Justin Pombrio, 2008
'''

parser = OptionParser()
parser.add_option('-n', '--workers', type='int', dest='workers',
                  help='Start this many ec2 instances')
parser.add_option('-e', '--executable', dest='executable',
                  help='The program to run')
parser.add_option('-a', '--auxilary', dest='auxilary',
                  help='Extra files required by the program')
parser.add_option('-s', '--syncronize', dest='syncronize',
                  help='Syncronize these files up and down')
parser.add_option('-b', '--batch_size', type='int', dest='batch_size', default=10,
                  help='Number of lines to be uploaded at once')
parser.add_option('-i', '--ami_id', dest='ami_id', default='ami-d206e3bb',
                  help='The id of the ami image to use for the workers')
parser.add_option('-q', '--quiet', action='store_const',
                  const=0, dest='verbosity') 
parser.add_option('-v', '--verbose', action='store_const',
                  const=1, dest='verbosity', default=1)
parser.add_option('-vv', '--very_verbose', action='store_const',
                  const=2, dest='verbosity')


image_cols = ['type', 'ami_id', 'name', 'key', 'status', 'ownership']

instance_cols = ['type', 'instance_id', 'ami_id', 'description', 'ip',
                 'status', '???', 'number', 'size', 'starttime']

start_cols = instance_cols

terminate_cols = ['type', 'instance_id', 'status']

auxilary_rsync_opts = '-rz' # recurse into dirs, gzip files

syncronize_rsync_opts = '-urz' # recurse into dirs, gzip files, update only
                               # (do not overwrite a newer version of a file)

command_template = 'ssh -p %s root@%s cd ~/; %s' # % (port, ip, command)

sync_up_template = 'rsync %s -p %s %s root@%s:~/%s' # % (opts, port, file, ip, file)

sync_down_template = 'rsync %s -p %s root@%s:~/%s %s' # % (opts, port, ip, file, file)

delay = 5 # seconds


def group_by(iterable, length):
    iterator = iterable.__iter__()
    group = []

    try:
        while True:
            group = []
            count = 0
            while count < length:
                group.append(iterator.next())
                count += 1
            yield group

    except StopIteration:
        if group:
            yield group

def read_ec2_output(fileobj, cols):
    result = []
    for line in fileobj:
        row_dict = {}
        row = line.rstrip('\n').split('\t')
        for col, element in zip(cols, row):
            row_dict[col] = element.strip()
        result.append(row_dict)

    return result

def run_ec2_command(args, cols):
    process = Popen(args, stdout=PIPE)
    process.wait()
    return read_ec2_output(process.stdout, cols)

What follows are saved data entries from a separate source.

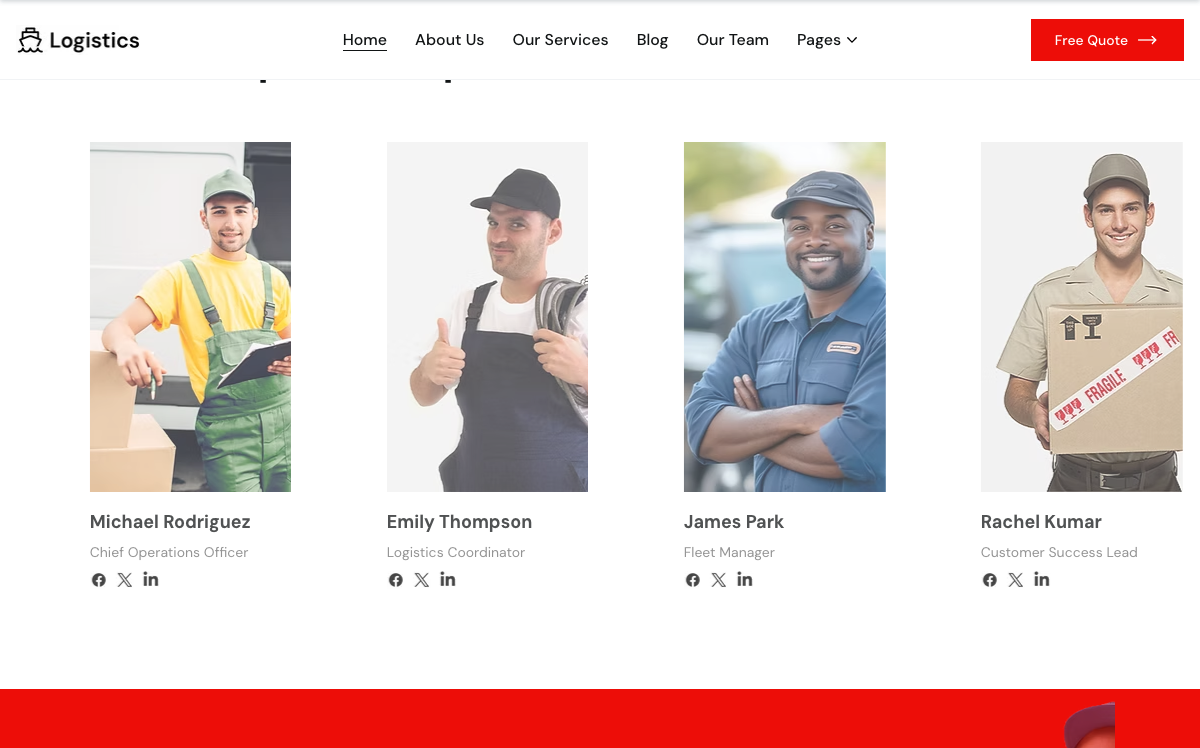Visit Emily Thompson's X icon
This screenshot has height=748, width=1200.
pos(421,580)
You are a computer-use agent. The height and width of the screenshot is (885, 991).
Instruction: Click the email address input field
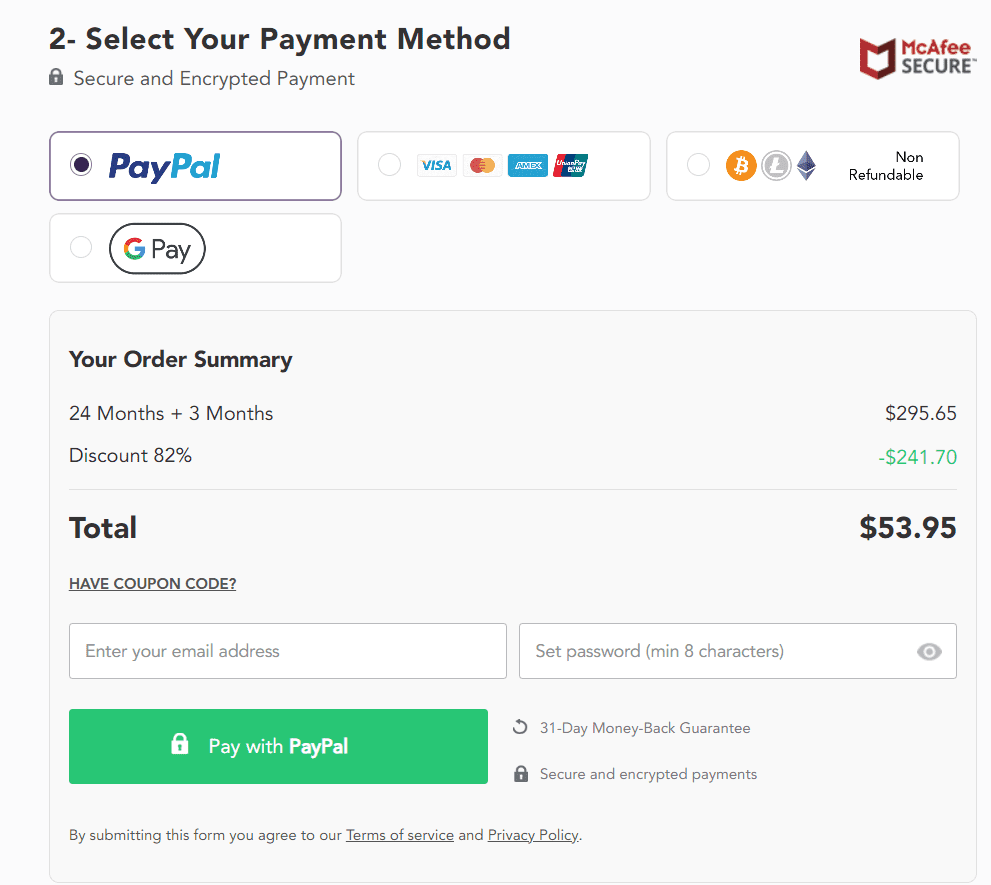[x=287, y=651]
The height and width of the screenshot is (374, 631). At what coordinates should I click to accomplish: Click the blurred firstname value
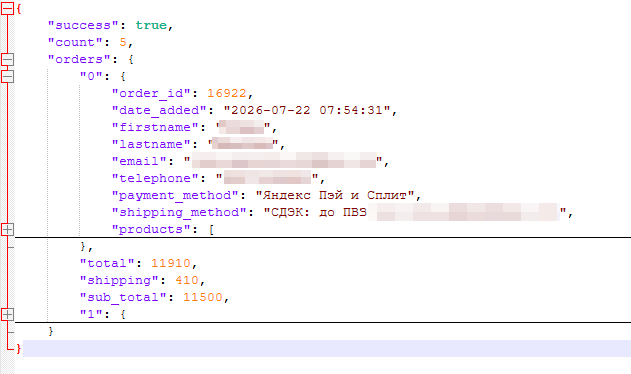242,127
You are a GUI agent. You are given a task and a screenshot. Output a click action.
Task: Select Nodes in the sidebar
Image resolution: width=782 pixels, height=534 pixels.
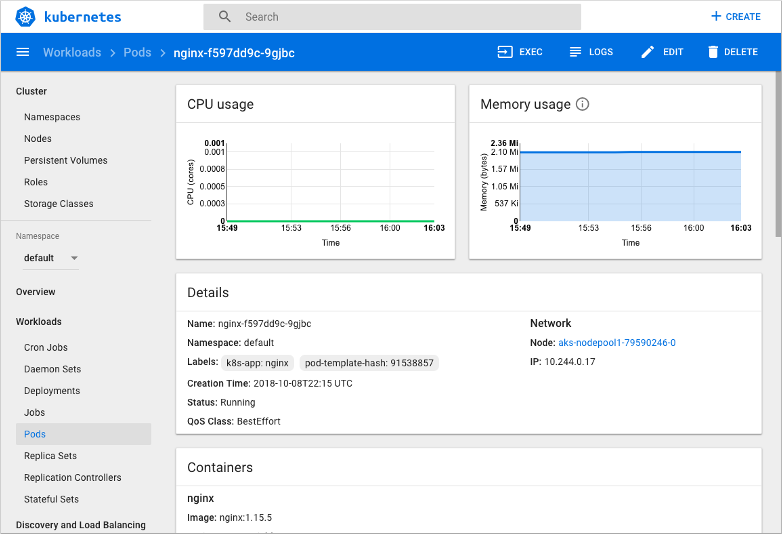coord(38,139)

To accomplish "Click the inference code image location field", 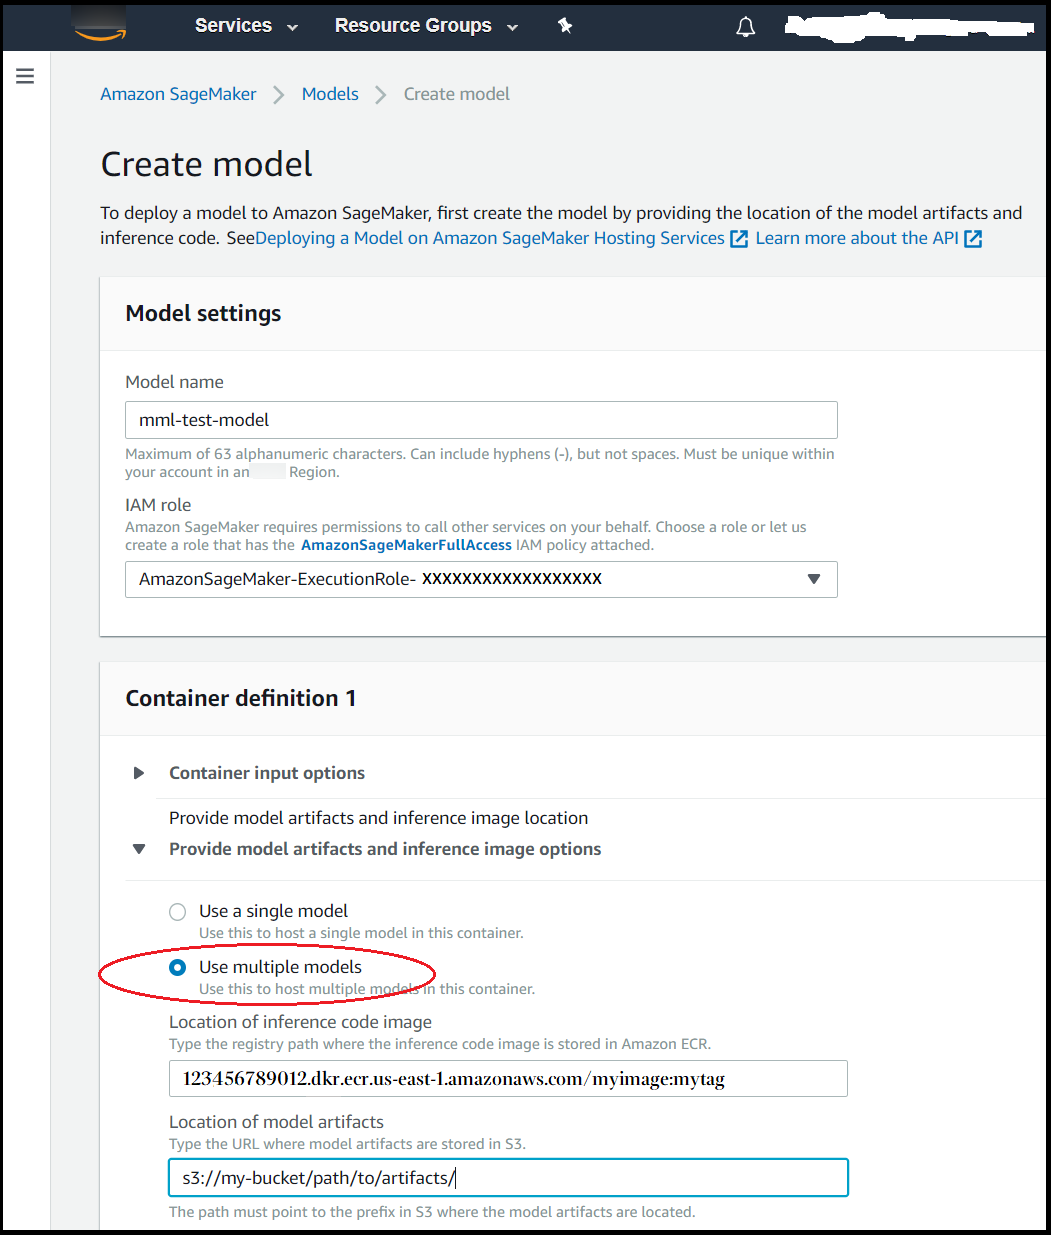I will coord(508,1079).
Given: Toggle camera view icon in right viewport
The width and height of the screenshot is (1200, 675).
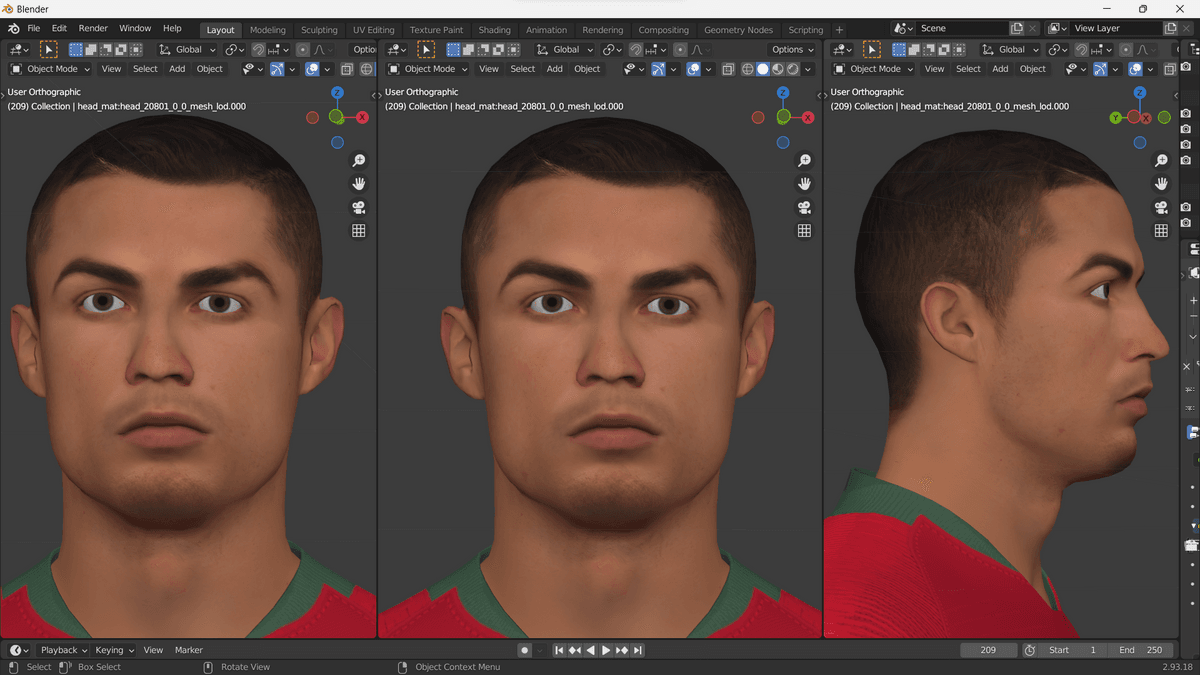Looking at the screenshot, I should coord(1161,207).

def read_info(info, requirements, key):
    result = []
    for row in info:
        row_dict = {}
        for entry in row:
            requirement = requirements.get(entry)
            if requirement is not None and row[entry] != requirement:
                continue
        row_dict[row[key]] = row
        result.append(row_dict)
    return result

def get_ip(internal_ip):
    """Get the ip address out of a string such as ip-00-000-000-00.ec2.internal"""
    ip = internal_ip.split('.')[0]
    if ip.startswith('ip-'):
        ip = ip[3:]
    ip = ip.replace('-', '.')
    if len(ip) != 13:
        raise ValueError("Unable to get the ip of %s." % internal_ip)
    return ip


class Workforce(object):

    def __init__(self):
        self.port = 9999

        # Only the instances started by this program
        self.instances = {} # {instance_id : {attribute : value}}  where attributes are from instance_cols
        # Only available images
        self.images = {} # {ami_id : {attribute : value}}  where attributes are from image_cols

        self.processes = []
        self.upload = []
        self.download = []

    def update_images(self):
        image_info = run_ec2_command(['ec2-describe-images'], image_cols)
        self.images = read_info(image_info, {'type' : 'INSTANCE', 'status' : 'available'}, 'ami_id')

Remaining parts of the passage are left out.